Top of Exercise material

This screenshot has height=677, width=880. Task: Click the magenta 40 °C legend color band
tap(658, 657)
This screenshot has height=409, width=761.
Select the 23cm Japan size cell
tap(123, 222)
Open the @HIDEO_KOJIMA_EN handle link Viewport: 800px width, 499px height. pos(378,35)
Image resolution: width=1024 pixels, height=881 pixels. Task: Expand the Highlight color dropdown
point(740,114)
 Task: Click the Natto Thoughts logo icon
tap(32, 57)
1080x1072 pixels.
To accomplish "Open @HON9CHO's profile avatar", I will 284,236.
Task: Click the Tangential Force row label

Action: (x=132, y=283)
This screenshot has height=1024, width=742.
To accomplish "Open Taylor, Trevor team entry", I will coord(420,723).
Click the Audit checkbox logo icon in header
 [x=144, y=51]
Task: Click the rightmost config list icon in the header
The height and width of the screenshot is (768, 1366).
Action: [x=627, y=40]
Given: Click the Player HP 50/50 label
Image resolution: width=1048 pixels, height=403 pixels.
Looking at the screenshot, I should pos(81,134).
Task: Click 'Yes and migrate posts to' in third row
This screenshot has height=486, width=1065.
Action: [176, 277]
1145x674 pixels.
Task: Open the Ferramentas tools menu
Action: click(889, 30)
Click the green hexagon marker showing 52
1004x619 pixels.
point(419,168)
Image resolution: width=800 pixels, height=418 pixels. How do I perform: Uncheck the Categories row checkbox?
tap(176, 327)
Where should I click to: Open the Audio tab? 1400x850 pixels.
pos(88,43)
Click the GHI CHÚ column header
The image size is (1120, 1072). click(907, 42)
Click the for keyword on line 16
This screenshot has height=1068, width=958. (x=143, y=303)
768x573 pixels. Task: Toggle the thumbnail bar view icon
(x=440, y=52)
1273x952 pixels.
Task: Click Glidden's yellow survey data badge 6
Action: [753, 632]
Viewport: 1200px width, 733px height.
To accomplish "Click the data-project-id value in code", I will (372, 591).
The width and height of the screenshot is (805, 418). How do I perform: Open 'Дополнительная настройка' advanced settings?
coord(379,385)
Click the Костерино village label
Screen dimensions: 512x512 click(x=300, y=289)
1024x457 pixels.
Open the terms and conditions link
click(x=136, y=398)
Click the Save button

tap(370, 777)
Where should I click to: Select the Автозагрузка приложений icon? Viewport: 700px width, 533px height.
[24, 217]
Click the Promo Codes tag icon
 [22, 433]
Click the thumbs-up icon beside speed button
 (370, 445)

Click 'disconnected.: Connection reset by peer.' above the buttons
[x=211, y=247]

Bottom of Exercise material

Write out exactly the lines from the one with "Viewport: 1200px width, 733px height." through the end of the records above, both ends included, and leave out all other lines.

Viewport: 1200px width, 733px height.
To accomplish "Click the data-project-id value in code", I will (372, 591).
The width and height of the screenshot is (805, 418). How do I perform: Open 'Дополнительная настройка' advanced settings?
coord(379,385)
Click the Костерино village label
Screen dimensions: 512x512 click(x=300, y=289)
1024x457 pixels.
Open the terms and conditions link
click(x=136, y=398)
Click the Save button

tap(370, 777)
Where should I click to: Select the Автозагрузка приложений icon? Viewport: 700px width, 533px height.
[24, 217]
Click the Promo Codes tag icon
 [22, 433]
Click the thumbs-up icon beside speed button
 (370, 445)

Click 'disconnected.: Connection reset by peer.' above the buttons
[x=211, y=247]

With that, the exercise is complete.